Aim of the task » Write out exactly, please, the lines from the one containing "Task: Click the UPLOAD" to the end of the material.

—————

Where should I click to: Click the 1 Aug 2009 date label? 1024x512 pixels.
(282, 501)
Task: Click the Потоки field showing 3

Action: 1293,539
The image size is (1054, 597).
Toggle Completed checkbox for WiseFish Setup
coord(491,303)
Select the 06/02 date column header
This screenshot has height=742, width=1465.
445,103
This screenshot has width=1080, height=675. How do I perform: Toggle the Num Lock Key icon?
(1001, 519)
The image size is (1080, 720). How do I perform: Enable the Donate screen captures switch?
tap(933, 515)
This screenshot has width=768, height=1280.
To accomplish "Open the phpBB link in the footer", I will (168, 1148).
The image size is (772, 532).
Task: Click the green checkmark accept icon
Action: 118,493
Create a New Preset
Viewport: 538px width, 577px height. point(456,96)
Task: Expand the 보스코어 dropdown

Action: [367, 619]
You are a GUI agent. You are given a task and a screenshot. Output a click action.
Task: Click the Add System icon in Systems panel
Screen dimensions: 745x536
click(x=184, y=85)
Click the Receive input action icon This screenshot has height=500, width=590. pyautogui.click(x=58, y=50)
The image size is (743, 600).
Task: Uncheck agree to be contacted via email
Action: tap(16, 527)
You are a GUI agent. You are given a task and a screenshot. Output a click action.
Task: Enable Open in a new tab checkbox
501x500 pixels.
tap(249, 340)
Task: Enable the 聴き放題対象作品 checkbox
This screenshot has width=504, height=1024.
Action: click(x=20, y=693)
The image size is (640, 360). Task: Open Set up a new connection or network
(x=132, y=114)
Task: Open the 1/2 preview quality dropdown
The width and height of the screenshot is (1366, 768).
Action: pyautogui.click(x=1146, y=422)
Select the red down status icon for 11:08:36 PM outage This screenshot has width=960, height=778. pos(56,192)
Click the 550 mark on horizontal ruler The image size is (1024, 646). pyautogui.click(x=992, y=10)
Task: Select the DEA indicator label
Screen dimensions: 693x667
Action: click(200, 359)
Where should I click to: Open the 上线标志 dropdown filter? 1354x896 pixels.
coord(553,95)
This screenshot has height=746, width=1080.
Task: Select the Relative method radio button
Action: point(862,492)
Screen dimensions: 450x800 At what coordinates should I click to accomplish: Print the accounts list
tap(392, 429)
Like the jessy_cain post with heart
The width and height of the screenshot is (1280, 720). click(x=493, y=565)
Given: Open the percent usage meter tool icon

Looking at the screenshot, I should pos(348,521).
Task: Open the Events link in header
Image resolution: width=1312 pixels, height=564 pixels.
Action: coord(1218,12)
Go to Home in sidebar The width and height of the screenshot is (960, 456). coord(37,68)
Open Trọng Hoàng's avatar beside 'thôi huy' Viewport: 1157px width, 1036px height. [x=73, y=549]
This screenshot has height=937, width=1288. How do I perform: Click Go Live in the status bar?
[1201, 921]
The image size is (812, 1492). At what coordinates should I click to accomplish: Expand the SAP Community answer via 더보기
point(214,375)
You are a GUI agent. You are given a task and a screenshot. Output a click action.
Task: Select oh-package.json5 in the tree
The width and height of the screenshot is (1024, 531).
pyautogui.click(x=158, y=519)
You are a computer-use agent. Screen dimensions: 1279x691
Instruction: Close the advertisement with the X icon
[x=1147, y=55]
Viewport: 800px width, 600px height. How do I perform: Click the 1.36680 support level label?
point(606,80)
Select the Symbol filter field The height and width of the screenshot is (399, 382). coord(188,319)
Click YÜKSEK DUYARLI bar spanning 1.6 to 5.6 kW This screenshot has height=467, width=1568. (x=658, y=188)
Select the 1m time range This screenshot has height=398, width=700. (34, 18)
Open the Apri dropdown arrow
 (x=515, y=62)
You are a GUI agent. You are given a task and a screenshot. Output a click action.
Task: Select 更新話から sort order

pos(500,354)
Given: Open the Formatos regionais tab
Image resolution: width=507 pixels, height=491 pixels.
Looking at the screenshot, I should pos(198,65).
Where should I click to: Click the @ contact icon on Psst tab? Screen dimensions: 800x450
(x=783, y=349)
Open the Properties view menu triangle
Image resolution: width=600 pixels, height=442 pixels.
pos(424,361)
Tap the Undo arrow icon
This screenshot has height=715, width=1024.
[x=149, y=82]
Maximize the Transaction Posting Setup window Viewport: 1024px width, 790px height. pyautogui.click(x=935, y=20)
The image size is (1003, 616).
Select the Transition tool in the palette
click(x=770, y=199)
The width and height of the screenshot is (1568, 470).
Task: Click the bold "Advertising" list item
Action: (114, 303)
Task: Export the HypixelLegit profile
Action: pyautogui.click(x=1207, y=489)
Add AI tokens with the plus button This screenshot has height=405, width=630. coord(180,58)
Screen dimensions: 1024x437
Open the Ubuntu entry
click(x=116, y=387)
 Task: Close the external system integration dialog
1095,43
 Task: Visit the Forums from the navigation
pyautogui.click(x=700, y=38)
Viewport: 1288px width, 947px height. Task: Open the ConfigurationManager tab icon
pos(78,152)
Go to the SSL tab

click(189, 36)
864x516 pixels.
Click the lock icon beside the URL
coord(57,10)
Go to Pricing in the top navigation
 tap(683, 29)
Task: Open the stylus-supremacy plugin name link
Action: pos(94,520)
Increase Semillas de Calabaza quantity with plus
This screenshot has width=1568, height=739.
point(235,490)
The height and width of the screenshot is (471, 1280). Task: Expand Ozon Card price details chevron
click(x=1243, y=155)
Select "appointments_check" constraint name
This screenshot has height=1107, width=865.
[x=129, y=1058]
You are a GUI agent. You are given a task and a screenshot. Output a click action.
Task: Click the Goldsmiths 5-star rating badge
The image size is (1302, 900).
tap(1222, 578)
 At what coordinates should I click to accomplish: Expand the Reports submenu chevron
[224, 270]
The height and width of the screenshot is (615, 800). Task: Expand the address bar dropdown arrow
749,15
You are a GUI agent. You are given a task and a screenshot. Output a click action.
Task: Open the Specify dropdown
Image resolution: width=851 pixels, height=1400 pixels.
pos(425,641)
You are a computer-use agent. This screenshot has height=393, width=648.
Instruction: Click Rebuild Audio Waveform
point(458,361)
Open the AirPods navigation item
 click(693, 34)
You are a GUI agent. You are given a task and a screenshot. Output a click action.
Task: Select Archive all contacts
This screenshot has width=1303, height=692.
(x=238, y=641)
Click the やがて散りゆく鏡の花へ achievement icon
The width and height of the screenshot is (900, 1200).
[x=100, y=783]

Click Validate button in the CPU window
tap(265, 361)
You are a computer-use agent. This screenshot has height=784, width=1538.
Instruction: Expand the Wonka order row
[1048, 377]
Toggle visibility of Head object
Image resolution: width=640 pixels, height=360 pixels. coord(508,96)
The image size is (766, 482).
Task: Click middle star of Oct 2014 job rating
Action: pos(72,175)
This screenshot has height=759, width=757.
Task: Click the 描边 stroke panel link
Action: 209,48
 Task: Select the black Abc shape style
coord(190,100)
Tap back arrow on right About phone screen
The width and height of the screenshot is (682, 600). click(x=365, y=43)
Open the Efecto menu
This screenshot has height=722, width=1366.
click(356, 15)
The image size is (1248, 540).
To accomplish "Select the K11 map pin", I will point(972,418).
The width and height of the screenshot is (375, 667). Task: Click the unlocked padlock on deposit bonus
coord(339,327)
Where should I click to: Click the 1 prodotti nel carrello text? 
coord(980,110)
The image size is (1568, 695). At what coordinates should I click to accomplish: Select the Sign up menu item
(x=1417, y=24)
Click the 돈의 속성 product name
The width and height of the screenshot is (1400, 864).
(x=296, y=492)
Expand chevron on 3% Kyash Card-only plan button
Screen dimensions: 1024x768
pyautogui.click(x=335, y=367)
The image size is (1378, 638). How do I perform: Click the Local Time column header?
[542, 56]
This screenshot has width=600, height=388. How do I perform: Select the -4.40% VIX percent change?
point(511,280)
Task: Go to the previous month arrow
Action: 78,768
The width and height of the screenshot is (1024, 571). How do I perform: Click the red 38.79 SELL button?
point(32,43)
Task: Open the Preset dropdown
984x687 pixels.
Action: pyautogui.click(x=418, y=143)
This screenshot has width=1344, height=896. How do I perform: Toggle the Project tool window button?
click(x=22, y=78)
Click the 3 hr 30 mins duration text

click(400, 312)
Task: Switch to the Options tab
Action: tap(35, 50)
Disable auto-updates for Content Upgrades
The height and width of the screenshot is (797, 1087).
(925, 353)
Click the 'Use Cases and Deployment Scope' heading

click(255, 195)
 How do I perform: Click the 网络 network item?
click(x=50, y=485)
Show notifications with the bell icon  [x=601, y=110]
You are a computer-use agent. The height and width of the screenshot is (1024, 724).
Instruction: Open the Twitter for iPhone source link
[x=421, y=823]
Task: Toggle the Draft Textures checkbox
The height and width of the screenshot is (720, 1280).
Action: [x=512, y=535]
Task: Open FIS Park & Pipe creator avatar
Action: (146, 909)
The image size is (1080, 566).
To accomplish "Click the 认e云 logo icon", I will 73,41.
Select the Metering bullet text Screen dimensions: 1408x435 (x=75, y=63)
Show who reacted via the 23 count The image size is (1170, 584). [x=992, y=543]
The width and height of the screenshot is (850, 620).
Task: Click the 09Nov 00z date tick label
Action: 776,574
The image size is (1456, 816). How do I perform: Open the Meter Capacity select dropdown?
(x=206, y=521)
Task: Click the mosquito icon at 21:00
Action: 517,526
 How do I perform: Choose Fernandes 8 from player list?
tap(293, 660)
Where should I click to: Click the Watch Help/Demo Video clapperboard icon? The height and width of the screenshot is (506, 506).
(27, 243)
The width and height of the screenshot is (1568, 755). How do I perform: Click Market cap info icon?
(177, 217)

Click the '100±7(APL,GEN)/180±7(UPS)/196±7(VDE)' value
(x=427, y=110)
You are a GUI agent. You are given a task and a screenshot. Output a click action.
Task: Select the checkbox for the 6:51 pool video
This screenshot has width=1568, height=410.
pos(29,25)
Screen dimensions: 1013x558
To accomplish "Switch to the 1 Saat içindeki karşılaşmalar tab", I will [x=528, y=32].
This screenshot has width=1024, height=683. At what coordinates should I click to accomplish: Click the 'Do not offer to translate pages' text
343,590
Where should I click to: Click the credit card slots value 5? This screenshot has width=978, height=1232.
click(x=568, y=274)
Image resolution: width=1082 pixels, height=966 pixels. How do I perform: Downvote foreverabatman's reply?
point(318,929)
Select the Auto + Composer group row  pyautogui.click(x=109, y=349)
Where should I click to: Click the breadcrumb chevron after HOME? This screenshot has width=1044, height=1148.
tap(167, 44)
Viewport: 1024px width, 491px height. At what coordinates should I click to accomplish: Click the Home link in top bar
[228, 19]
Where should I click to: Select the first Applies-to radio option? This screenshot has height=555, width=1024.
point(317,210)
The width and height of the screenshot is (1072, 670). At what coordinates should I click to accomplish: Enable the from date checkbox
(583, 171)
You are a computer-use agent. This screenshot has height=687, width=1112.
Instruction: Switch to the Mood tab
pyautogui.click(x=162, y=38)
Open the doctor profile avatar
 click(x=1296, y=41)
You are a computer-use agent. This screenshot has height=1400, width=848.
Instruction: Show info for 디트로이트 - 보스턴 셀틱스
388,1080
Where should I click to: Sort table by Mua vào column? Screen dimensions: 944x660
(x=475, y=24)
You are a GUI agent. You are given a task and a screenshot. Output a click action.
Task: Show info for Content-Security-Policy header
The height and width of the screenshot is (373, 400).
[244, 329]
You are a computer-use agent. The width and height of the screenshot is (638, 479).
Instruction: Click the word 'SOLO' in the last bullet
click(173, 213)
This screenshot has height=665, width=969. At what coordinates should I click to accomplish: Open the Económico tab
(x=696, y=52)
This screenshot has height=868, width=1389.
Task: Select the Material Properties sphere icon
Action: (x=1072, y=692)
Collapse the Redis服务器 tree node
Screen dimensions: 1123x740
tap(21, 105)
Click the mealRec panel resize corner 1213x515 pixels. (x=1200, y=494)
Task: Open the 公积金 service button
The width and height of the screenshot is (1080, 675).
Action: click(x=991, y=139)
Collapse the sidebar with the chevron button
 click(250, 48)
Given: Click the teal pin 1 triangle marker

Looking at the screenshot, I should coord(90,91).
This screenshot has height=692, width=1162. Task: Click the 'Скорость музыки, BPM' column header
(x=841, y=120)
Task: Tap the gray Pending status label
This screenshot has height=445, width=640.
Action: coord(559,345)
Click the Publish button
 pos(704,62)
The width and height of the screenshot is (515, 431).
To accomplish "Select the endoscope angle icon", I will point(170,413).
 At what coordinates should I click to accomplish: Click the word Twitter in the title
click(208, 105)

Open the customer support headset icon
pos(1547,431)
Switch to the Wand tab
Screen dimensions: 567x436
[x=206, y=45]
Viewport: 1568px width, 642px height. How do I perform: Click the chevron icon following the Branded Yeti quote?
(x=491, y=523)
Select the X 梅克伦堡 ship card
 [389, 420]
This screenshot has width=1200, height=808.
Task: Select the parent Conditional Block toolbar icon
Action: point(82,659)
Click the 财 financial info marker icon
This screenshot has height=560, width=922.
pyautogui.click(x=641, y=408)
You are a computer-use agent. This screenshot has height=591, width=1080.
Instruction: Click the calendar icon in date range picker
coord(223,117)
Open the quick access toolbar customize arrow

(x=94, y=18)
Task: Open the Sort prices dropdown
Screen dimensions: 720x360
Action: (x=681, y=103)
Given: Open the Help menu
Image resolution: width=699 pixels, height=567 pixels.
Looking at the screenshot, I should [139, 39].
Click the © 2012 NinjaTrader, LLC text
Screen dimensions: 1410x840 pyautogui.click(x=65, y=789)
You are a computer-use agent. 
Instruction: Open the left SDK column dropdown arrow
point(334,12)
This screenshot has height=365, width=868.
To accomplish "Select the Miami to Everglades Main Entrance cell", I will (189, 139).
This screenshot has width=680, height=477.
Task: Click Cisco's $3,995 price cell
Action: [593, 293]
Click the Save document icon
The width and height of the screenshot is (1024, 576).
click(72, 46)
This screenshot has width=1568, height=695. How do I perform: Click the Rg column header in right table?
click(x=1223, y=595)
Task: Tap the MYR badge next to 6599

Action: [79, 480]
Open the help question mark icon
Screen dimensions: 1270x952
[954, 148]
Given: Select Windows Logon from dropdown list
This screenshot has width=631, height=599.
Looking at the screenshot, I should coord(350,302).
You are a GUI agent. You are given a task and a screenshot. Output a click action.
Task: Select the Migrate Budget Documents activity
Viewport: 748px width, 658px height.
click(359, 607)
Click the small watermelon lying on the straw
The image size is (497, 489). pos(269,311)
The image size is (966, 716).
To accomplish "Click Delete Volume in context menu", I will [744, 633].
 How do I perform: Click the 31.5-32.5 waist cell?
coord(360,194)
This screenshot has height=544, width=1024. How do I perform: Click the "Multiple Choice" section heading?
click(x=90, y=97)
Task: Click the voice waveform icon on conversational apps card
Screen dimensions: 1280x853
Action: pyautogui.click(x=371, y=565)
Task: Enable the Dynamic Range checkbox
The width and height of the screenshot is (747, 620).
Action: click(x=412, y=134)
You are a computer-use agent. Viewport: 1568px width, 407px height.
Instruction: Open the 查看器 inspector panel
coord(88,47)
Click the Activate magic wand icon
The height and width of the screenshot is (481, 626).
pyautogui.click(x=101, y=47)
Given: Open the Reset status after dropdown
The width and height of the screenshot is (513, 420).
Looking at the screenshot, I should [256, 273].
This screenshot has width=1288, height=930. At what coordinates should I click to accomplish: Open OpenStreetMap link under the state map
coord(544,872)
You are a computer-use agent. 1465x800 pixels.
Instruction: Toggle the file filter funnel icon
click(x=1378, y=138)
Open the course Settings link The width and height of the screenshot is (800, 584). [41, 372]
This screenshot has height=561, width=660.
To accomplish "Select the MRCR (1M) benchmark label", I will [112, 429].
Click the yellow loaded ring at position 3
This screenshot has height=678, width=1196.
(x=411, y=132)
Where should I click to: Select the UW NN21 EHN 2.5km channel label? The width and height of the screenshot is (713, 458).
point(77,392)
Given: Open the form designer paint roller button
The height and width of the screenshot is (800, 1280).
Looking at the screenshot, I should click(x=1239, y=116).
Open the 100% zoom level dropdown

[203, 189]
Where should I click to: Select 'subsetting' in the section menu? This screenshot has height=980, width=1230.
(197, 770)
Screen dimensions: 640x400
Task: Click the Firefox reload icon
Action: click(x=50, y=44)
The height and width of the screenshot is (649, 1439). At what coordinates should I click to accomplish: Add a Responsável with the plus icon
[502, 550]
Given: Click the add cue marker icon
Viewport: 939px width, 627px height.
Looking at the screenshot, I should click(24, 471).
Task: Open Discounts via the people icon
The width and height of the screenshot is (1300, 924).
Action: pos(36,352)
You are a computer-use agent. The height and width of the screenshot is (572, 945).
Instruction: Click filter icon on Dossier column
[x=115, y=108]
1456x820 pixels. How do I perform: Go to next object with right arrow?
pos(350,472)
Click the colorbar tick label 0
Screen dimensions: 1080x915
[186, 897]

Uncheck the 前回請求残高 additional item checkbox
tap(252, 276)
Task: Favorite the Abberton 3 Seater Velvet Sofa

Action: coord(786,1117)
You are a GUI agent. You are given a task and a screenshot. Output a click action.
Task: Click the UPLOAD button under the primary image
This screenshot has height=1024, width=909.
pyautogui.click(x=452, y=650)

—————

Your solution »
Task: Click the UPLOAD button under the primary image
This screenshot has height=1024, width=909.
pyautogui.click(x=452, y=650)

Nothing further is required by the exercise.